Text section:
Moments of pleasure are
the remnants washed ashore
from a shipwreck, bits of Paradise
extended through time.

We must hold these relics lightly, and use them with gratitude and restraint, never seizing them as entitlements.

. . . Evil’s greatest triumph may be its success in portraying religion as an enemy of pleasure when, in fact, religion accounts for its source: every good and enjoyable thing is the invention of a Creator who lavished gifts on the world.

–Philip Yancey
Soul Survivor

Why did this happen?


We have no right to ask, 
when a sorrow comes, 
“Why did this 
happen to me?” 
unless we ask 
the same question 
for every joy 
that comes our way.

– Philip E. Berstein

Living with gratitude

When everything we receive from him is received and prized as fruit and pledge of his covenant love, then his bounties (generous gifts), instead of being set up as rivals and idols to draw our heart from him, awaken us to fresh exercises of gratitude and furnish us with fresh motives of cheerful obedience every hour.

–John Newton (1725-1807)

Becoming more “ordinary”

Provided information:

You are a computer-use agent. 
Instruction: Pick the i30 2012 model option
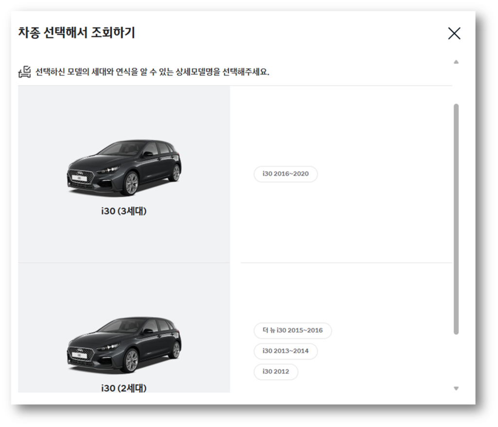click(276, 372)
* * *
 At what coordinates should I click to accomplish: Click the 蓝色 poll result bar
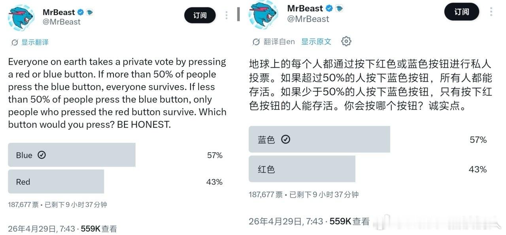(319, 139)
...
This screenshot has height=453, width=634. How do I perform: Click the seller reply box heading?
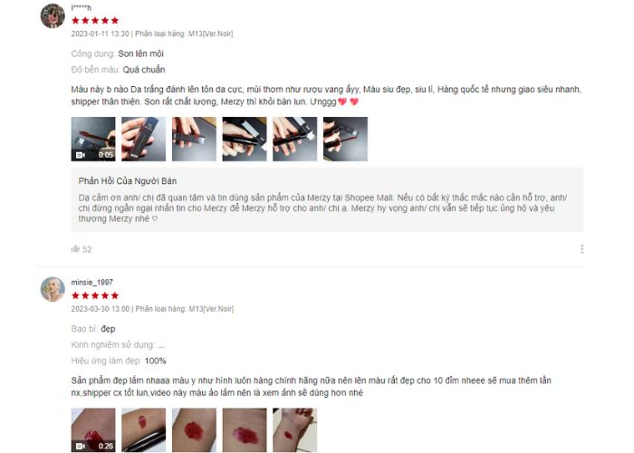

Stated task A: Please list every person credited by name in the quotations on pleasure and gratitude.
Stated task B: Condense the paragraph that begins "When everything we receive from him" in the quotations on pleasure and gratitude into one shorter sentence, keeping its main points.

Problem solution A:
Philip Yancey
Philip E. Berstein
John Newton

Problem solution B: When we value all we receive from him as fruit and pledge of his covenant love, his generous gifts stop being rivals and idols that pull our heart away and instead stir fresh gratitude and give fresh motives for cheerful obedience every hour.